(Data items)

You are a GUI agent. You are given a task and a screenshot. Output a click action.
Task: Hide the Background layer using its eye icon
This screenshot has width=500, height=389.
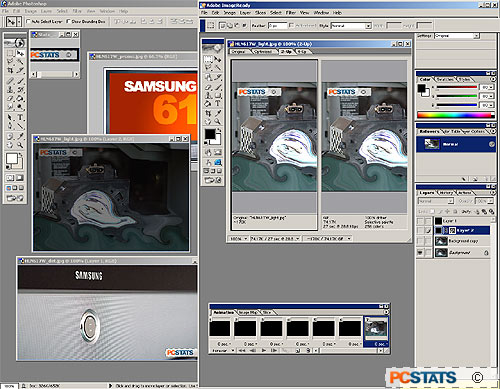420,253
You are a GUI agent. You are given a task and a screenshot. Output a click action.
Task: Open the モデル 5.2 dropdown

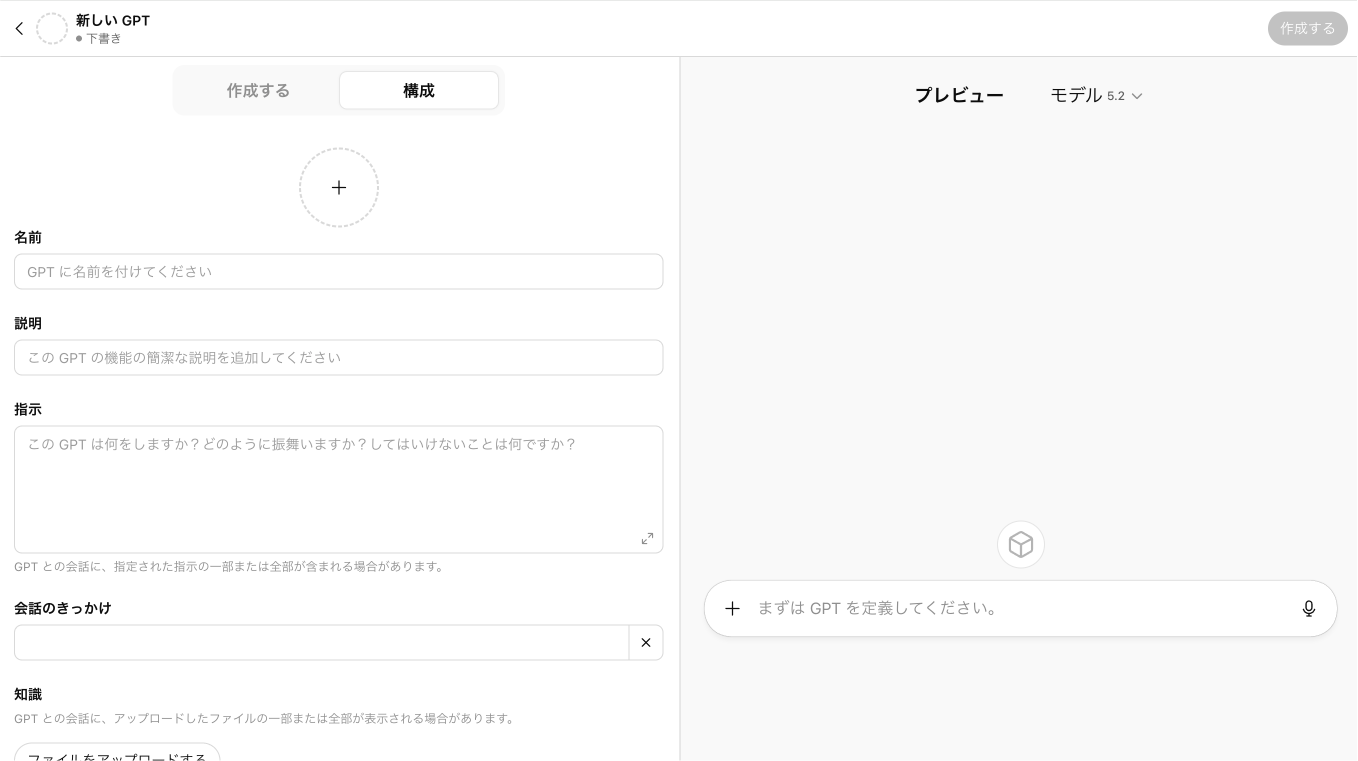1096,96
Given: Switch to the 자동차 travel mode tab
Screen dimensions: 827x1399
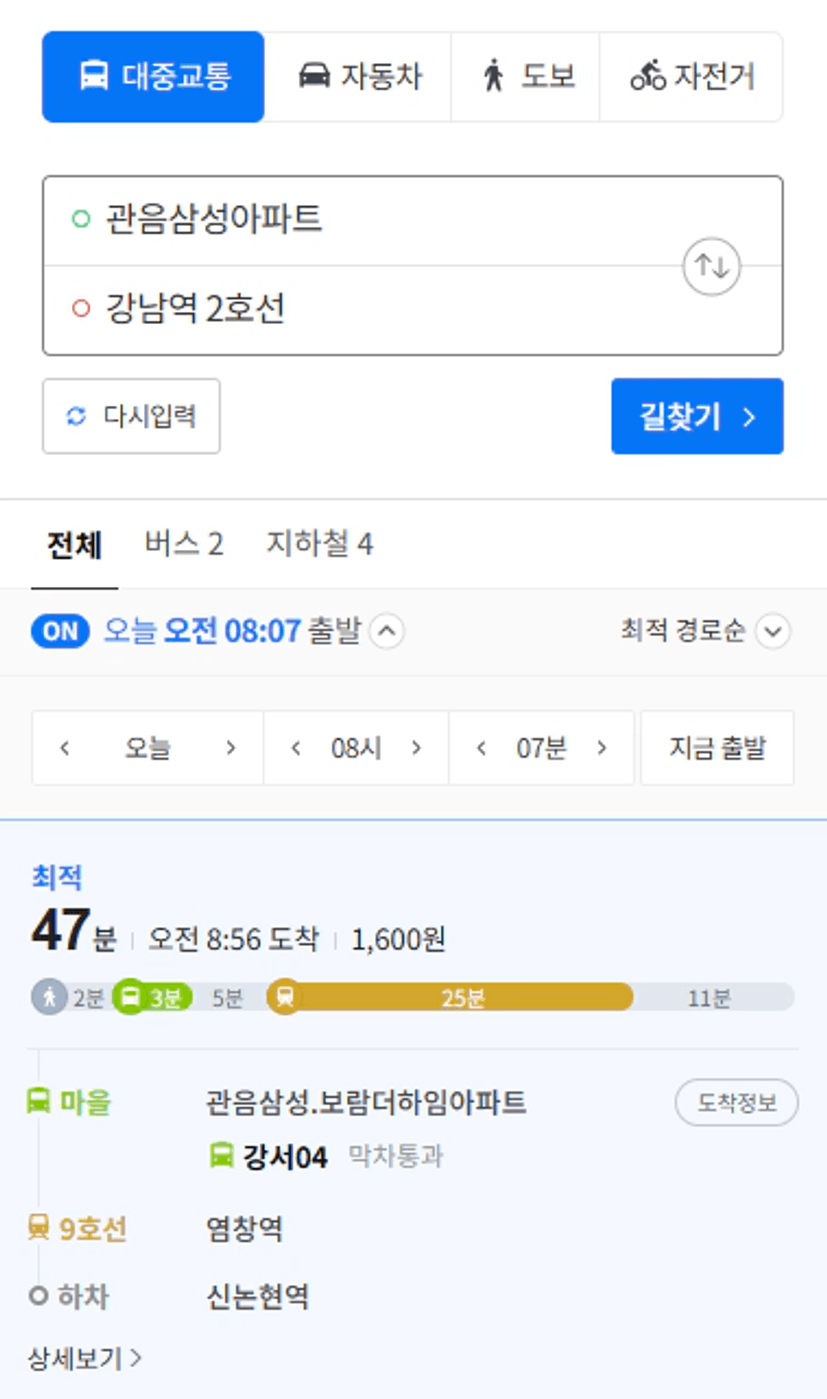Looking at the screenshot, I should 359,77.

* _Task prompt_
Begin with the line that has "Task: Hide the" and continue to the last line of the entries, printing each line exactly and nothing else; include both ends and skip the pictures.

* _Response to the exercise_
Task: Hide the Background layer using its eye icon
This screenshot has width=500, height=389.
420,253
You are a GUI agent. You are given a task and a screenshot. Output a click action.
Task: Open the モデル 5.2 dropdown

1096,96
Given: Switch to the 자동차 travel mode tab
Screen dimensions: 827x1399
Looking at the screenshot, I should 359,77.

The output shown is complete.